Der Agrarunternehmer und politische Neuling Moïse hatte sich im Wahlkampf 2016 «Nèg Bannann» - Bananenmann - genannt. Für das Anlegen von Bananenplantagen für den Export nach Deutschland sowie für den Bau einer Straße zu den Plantagen hatte Moïses Unternehmen Agritrans Geld vom Staat erhalten. Es stammte aus einem Fonds aus dem PetroCaribe-Programm, unter dem Venezuela ab 2005 karibischen Ländern Öl zu vergünstigten Konditionen verkaufte.

Als der heute 52-jährige Moïse Präsident wurde, war das Programm schon wieder beendet. Aus dem Fonds fehlten aber mehr als zwei Milliarden US-Dollar, die offenbar veruntreut worden waren. Der Verdacht fiel unter anderem auf Moïse: Der Name Agritrans taucht 69 Mal in einem Bericht des obersten Rechnungshofs zum Skandal auf.

Im Juli 2018 hatte es erstmals größere Demonstrationen gegen Moïse gegeben, nachdem er auf Druck des Internationalen Währungsfonds die Benzin- und Dieselpreise um 50 Prozent erhöht hatte. Das machte er tags darauf gleich wieder rückgängig, doch die Wut ebbte nicht ab. Wenige Wochen später traf der Filmemacher Gilbert Mirambeau einen Nerv, als er auf Twitter ein Foto von sich veröffentlichte, auf dem seine Augen verbunden sind und er ein Pappschild hält, auf dem steht: «Wo ist das PetroCaribe-Geld???»

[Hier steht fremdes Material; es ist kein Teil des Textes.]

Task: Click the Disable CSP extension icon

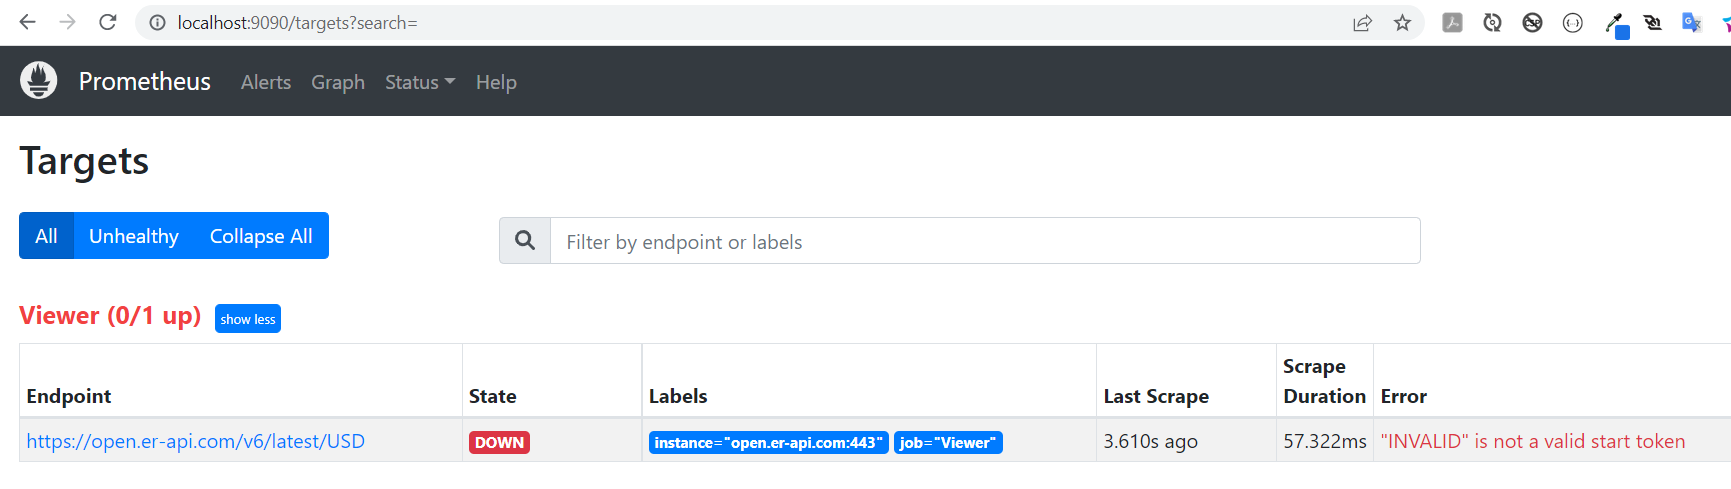Action: coord(1532,23)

Es war die Geburtsstunde einer Protestbewegung junger, gebildeter Haitianer, die sich «PetroChallenger» nennen. Sie mobilisierten seitdem viele tausend Menschen bei Demonstrationen gegen die Regierung. Diese sei die korrupteste, die Haiti je hatte, meint die 32-jährige Feministin Pascale Solages von «PetroChallenger».

Moïse müsse zurücktreten, aber das allein sei nicht genug, erklärt Solages. «Der Protest richtet sich auch gegen das gesamte System und all die Akteure, die die Ausgrenzung, die soziale Ungerechtigkeit, die Korruption und die Straflosigkeit aufrechterhalten.»

Die Gewalt bei Demonstrationen und Kämpfen in Armenvierteln der Hauptstadt Port-au-Prince, bei der Dutzende Menschen umkamen, gehe von Gangstern aus, sagt Solage. Politiker - der Regierung wie der größtenteils linken Opposition - heuerten diese für ihre Zwecke an. Hinzu käme unverhältnismäßige Gewalt der Sicherheitskräfte - diese hat auch das EU-Parlament im November verurteilt.

Bei den Protesten entlädt sich auch die Wut über Benzinknappheit und eine Inflationsrate von mehr als 20 Prozent. «In einem armen Land ist das extrem hart für eine Bevölkerung, die ohnehin schon Schwierigkeiten hat, Grunddinge wie das tägliche Essen zu bezahlen», betont Bernard Craan, der Chef der Industrie- und Handelskammer. Nur Geldsendungen von in den USA lebenden Haitianern an ihre Familien - Haitis derzeit wichtigste Devisenquelle - verhinderten, dass das Land explodiere.

Nach Zahlen der Weltbank leben 59 Prozent der Menschen in Haiti unter der Armutsgrenze. Den UN zufolge leiden fast vier Millionen der elf Millionen Haitianer unter Nahrungsknappheit. Die Blockaden und der Benzinmangel haben die Situation noch verschlimmert, weil Landwirte ihre Waren nicht mehr transportieren und verkaufen konnten.

Nach Ansicht vieler ist Moïse vor allem dank der Unterstützung der gut 1000 Kilometer entfernten früheren Besatzungsmacht noch im Amt. «Die USA haben hier wirklich die Fäden in der Hand», meint auch Richard Widmaier, der deutschstämmige Chef des Senders Radio Métropole. Er stimme aber mit der Haltung der USA überein, dass Moïse sein fünfjähriges Mandat erfüllen müsse, da er demokratisch gewählt wurde - wenn auch bei einer Wahlbeteiligung von nur rund 18 Prozent.

Diese Position habe auch die Privatwirtschaft im Interesse der Stabilität lange vertreten, sagt Craan. Aber: «Ehrlich gesagt habe ich persönlich das Vertrauen in diesen Präsidenten völlig verloren.»